» GOAL: Reproduce the records below, swapping every "Identify" for "Determine" and leaving everything else unchanged.

^^^^^^^^

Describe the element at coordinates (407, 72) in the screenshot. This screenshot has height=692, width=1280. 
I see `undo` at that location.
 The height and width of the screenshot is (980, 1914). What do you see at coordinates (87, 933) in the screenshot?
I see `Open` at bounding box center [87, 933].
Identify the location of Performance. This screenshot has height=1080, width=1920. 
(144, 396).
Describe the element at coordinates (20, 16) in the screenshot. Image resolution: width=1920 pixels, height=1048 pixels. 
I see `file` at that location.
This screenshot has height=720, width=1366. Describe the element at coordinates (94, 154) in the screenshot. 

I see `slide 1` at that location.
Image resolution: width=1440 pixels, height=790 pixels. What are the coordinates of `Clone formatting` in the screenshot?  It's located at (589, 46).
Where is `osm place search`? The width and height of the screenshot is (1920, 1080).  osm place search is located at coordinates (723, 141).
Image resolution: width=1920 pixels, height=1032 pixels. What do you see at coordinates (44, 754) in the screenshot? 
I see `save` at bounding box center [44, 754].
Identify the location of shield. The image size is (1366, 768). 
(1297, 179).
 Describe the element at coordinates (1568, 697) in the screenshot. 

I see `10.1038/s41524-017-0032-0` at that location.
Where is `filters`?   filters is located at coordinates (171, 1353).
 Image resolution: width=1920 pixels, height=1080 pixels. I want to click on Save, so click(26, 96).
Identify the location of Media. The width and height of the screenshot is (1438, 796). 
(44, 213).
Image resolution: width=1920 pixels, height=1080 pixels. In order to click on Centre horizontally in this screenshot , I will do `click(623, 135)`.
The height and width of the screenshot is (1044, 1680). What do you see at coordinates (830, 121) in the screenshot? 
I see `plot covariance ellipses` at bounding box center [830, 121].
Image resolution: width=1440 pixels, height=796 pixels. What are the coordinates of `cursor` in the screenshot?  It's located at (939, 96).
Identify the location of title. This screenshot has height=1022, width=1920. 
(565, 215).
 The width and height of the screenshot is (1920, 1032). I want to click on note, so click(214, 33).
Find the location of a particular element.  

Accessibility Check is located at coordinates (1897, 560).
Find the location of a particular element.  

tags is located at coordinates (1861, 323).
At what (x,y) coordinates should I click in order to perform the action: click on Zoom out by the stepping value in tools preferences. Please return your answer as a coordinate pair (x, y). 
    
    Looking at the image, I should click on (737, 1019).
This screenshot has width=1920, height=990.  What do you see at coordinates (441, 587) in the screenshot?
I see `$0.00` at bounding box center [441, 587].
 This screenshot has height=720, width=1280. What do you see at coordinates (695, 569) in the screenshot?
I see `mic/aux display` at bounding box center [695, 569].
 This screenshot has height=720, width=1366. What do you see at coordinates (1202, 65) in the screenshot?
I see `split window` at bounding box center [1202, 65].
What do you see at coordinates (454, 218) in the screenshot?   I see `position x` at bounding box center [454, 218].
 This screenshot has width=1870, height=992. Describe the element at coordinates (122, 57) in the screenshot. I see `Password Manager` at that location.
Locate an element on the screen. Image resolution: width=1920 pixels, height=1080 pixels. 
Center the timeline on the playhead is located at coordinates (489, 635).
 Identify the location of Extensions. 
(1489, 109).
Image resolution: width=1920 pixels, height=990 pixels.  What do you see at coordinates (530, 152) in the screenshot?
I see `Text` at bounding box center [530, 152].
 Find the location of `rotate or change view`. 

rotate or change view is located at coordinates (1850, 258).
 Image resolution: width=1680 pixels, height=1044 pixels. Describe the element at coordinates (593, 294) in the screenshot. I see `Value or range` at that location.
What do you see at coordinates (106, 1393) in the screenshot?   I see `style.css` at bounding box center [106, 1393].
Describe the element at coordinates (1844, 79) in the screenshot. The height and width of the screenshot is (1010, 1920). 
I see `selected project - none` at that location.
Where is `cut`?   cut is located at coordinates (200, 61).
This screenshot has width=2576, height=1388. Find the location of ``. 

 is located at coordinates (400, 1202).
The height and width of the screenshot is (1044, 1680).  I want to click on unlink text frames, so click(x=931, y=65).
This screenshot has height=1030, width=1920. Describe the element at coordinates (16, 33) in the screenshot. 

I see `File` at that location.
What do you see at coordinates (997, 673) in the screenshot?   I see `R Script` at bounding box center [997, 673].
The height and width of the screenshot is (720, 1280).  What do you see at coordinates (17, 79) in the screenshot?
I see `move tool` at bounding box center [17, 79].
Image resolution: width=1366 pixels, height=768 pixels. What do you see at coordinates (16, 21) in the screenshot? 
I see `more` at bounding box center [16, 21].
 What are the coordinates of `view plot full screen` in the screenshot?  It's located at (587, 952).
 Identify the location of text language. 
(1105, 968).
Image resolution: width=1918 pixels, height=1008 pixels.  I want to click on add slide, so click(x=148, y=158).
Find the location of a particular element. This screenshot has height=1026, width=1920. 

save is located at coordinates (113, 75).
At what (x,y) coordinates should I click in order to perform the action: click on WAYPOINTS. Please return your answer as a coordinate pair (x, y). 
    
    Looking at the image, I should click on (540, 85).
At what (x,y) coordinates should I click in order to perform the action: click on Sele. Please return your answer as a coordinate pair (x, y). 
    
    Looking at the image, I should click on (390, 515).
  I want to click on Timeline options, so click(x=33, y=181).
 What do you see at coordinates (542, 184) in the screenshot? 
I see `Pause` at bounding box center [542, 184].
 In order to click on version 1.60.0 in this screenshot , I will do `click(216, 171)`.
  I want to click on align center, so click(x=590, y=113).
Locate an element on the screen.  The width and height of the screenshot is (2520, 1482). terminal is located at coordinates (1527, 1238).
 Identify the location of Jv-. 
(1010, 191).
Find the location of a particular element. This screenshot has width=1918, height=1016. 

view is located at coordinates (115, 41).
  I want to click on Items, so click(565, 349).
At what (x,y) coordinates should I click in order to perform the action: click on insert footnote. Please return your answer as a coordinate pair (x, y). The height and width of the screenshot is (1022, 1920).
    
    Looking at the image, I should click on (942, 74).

^^^^^^^^

» THE SOLUTION:
Describe the element at coordinates (407, 72) in the screenshot. This screenshot has height=692, width=1280. 
I see `undo` at that location.
 The height and width of the screenshot is (980, 1914). What do you see at coordinates (87, 933) in the screenshot?
I see `Open` at bounding box center [87, 933].
Determine the location of Performance. This screenshot has height=1080, width=1920. 
(144, 396).
Describe the element at coordinates (20, 16) in the screenshot. Image resolution: width=1920 pixels, height=1048 pixels. 
I see `file` at that location.
This screenshot has height=720, width=1366. Describe the element at coordinates (94, 154) in the screenshot. 

I see `slide 1` at that location.
Image resolution: width=1440 pixels, height=790 pixels. What are the coordinates of `Clone formatting` in the screenshot?  It's located at (589, 46).
Where is `osm place search`? The width and height of the screenshot is (1920, 1080).  osm place search is located at coordinates (723, 141).
Image resolution: width=1920 pixels, height=1032 pixels. What do you see at coordinates (44, 754) in the screenshot? 
I see `save` at bounding box center [44, 754].
Determine the location of shield. The image size is (1366, 768). 
(1297, 179).
 Describe the element at coordinates (1568, 697) in the screenshot. 

I see `10.1038/s41524-017-0032-0` at that location.
Where is `filters`?   filters is located at coordinates (171, 1353).
 Image resolution: width=1920 pixels, height=1080 pixels. I want to click on Save, so click(26, 96).
Determine the location of Media. The width and height of the screenshot is (1438, 796). 
(44, 213).
Image resolution: width=1920 pixels, height=1080 pixels. In order to click on Centre horizontally in this screenshot , I will do `click(623, 135)`.
The height and width of the screenshot is (1044, 1680). What do you see at coordinates (830, 121) in the screenshot? 
I see `plot covariance ellipses` at bounding box center [830, 121].
Image resolution: width=1440 pixels, height=796 pixels. What are the coordinates of `cursor` in the screenshot?  It's located at (939, 96).
Determine the location of title. This screenshot has height=1022, width=1920. 
(565, 215).
 The width and height of the screenshot is (1920, 1032). I want to click on note, so click(214, 33).
Find the location of a particular element.  

Accessibility Check is located at coordinates (1897, 560).
Find the location of a particular element.  

tags is located at coordinates (1861, 323).
At what (x,y) coordinates should I click in order to perform the action: click on Zoom out by the stepping value in tools preferences. Please return your answer as a coordinate pair (x, y). 
    
    Looking at the image, I should click on (737, 1019).
This screenshot has width=1920, height=990.  What do you see at coordinates (441, 587) in the screenshot?
I see `$0.00` at bounding box center [441, 587].
 This screenshot has height=720, width=1280. What do you see at coordinates (695, 569) in the screenshot?
I see `mic/aux display` at bounding box center [695, 569].
 This screenshot has height=720, width=1366. What do you see at coordinates (1202, 65) in the screenshot?
I see `split window` at bounding box center [1202, 65].
What do you see at coordinates (454, 218) in the screenshot?   I see `position x` at bounding box center [454, 218].
 This screenshot has width=1870, height=992. Describe the element at coordinates (122, 57) in the screenshot. I see `Password Manager` at that location.
Locate an element on the screen. Image resolution: width=1920 pixels, height=1080 pixels. 
Center the timeline on the playhead is located at coordinates (489, 635).
 Determine the location of Extensions. 
(1489, 109).
Image resolution: width=1920 pixels, height=990 pixels.  What do you see at coordinates (530, 152) in the screenshot?
I see `Text` at bounding box center [530, 152].
 Find the location of `rotate or change view`. 

rotate or change view is located at coordinates (1850, 258).
 Image resolution: width=1680 pixels, height=1044 pixels. Describe the element at coordinates (593, 294) in the screenshot. I see `Value or range` at that location.
What do you see at coordinates (106, 1393) in the screenshot?   I see `style.css` at bounding box center [106, 1393].
Describe the element at coordinates (1844, 79) in the screenshot. The height and width of the screenshot is (1010, 1920). 
I see `selected project - none` at that location.
Where is `cut`?   cut is located at coordinates (200, 61).
This screenshot has width=2576, height=1388. Find the location of ``. 

 is located at coordinates (400, 1202).
The height and width of the screenshot is (1044, 1680).  I want to click on unlink text frames, so click(x=931, y=65).
This screenshot has height=1030, width=1920. Describe the element at coordinates (16, 33) in the screenshot. 

I see `File` at that location.
What do you see at coordinates (997, 673) in the screenshot?   I see `R Script` at bounding box center [997, 673].
The height and width of the screenshot is (720, 1280).  What do you see at coordinates (17, 79) in the screenshot?
I see `move tool` at bounding box center [17, 79].
Image resolution: width=1366 pixels, height=768 pixels. What do you see at coordinates (16, 21) in the screenshot? 
I see `more` at bounding box center [16, 21].
 What are the coordinates of `view plot full screen` in the screenshot?  It's located at (587, 952).
 Determine the location of text language. 
(1105, 968).
Image resolution: width=1918 pixels, height=1008 pixels.  I want to click on add slide, so click(x=148, y=158).
Find the location of a particular element. This screenshot has height=1026, width=1920. 

save is located at coordinates (113, 75).
At what (x,y) coordinates should I click in order to perform the action: click on WAYPOINTS. Please return your answer as a coordinate pair (x, y). 
    
    Looking at the image, I should click on (540, 85).
At what (x,y) coordinates should I click in order to perform the action: click on Sele. Please return your answer as a coordinate pair (x, y). 
    
    Looking at the image, I should click on (390, 515).
  I want to click on Timeline options, so click(x=33, y=181).
 What do you see at coordinates (542, 184) in the screenshot? 
I see `Pause` at bounding box center [542, 184].
 In order to click on version 1.60.0 in this screenshot , I will do `click(216, 171)`.
  I want to click on align center, so click(x=590, y=113).
Locate an element on the screen.  The width and height of the screenshot is (2520, 1482). terminal is located at coordinates (1527, 1238).
 Determine the location of Jv-. 
(1010, 191).
Find the location of a particular element. This screenshot has width=1918, height=1016. 

view is located at coordinates (115, 41).
  I want to click on Items, so click(565, 349).
At what (x,y) coordinates should I click in order to perform the action: click on insert footnote. Please return your answer as a coordinate pair (x, y). The height and width of the screenshot is (1022, 1920).
    
    Looking at the image, I should click on (942, 74).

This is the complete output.